By Guy Demong (CSCS, SFG I)
Within the last year or so, I’ve been reading a lot of articles by Dr. John Rusin (check out his site here), a physiotherapist/strength coach down in the US. One of the shorter e-books I came across was “6 Phases of the Perfect Dynamic Warm-Up“, and what I really enjoyed about this one, in particular, was that it gave me a different way of looking at how which to design warm-ups. I didn’t necessarily use his specific template or flow – but this wasn’t in an effort to be different, so much as it was that I wanted to apply some of my own critical thought and interpretation.
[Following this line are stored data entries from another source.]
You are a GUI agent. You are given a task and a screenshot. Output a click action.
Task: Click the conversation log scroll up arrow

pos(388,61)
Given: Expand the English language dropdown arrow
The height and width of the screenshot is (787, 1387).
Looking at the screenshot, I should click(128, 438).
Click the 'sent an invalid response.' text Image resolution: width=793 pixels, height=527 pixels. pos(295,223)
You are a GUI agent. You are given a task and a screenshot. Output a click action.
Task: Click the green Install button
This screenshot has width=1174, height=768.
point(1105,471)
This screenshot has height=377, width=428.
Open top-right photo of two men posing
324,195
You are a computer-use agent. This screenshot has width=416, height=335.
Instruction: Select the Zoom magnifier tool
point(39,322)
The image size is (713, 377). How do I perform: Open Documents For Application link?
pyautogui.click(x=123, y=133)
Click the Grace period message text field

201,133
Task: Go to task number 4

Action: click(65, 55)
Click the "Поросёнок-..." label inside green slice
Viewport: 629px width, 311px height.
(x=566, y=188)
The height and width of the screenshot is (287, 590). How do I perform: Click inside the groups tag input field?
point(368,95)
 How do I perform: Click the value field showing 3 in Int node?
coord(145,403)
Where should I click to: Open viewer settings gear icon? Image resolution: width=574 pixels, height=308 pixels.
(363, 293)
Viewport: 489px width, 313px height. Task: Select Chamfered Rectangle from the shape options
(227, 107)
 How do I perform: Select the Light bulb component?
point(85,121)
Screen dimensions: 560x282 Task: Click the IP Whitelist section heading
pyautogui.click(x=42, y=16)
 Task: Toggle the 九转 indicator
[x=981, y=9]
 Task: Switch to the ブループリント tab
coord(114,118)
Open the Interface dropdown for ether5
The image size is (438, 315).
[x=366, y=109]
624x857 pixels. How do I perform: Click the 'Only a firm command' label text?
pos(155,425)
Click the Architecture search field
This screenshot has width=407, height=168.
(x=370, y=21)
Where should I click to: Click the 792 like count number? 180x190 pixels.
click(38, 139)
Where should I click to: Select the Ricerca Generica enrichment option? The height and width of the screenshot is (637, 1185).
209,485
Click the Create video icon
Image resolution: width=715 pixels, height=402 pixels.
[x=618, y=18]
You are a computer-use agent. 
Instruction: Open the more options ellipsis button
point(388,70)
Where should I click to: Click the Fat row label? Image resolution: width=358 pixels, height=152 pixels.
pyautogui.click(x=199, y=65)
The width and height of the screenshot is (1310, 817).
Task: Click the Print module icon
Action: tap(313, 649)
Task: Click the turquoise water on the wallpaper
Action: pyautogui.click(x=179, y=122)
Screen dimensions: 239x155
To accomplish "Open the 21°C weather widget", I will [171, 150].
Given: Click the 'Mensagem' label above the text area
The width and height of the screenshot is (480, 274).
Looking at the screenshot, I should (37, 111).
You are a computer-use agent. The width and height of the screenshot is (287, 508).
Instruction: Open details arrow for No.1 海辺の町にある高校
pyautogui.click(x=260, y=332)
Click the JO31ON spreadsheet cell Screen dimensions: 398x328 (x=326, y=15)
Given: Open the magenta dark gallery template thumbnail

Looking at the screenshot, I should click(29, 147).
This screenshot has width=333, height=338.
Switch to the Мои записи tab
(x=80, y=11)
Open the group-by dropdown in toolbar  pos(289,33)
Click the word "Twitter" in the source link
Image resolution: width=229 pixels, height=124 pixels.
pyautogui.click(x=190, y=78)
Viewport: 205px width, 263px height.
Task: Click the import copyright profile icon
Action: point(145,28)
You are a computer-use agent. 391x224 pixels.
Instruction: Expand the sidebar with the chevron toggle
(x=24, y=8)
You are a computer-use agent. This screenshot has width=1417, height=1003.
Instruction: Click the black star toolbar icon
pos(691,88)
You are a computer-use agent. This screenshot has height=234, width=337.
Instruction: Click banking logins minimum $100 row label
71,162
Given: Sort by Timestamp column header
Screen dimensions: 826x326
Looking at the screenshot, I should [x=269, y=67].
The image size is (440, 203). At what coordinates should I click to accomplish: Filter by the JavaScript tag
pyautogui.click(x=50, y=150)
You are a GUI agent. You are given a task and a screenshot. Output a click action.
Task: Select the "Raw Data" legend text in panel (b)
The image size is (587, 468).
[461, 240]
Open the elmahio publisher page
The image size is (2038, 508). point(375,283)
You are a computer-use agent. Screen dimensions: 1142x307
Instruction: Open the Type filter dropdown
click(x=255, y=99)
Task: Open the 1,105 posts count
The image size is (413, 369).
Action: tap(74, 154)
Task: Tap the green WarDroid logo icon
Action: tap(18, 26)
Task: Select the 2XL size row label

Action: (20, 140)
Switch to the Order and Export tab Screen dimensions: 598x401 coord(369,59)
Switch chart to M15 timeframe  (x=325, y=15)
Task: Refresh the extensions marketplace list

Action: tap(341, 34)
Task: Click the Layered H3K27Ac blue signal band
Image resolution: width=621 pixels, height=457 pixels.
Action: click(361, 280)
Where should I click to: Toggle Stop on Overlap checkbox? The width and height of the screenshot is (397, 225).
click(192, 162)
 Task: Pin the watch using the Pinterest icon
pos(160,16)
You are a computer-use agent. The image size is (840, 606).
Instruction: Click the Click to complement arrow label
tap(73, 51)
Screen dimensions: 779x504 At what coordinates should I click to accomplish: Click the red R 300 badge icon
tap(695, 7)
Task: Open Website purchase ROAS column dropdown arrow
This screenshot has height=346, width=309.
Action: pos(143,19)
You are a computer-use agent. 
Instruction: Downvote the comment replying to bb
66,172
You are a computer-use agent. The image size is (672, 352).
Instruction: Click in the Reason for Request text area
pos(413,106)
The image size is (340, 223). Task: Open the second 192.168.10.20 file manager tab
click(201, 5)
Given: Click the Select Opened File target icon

The first element I considered was “What is the primary goal of a warm-up”?. In my opinion, it should be used as preparation – physically and mentally – for the training session. Next was the recognition that there is definitive value in consistent and frequent practice – after all, doing something once or twice per week, while better than nothing, can take a long time to have a recognizable impact. I also took into account the fact that there continues to be a debate within the industry on the need for certain elements – things like “self-myofascial release” (aka foam rolling), or “glute activation”, etc.
In the end, I elected to utilize the following in all of my warm-ups:
- Self Myofascial Release – because although the jury is still out in terms of it’s efficacy, it certainly hasn’t shown to create an inherent risk. So what’s the harm in putting 3-4mins of it into the start of the session?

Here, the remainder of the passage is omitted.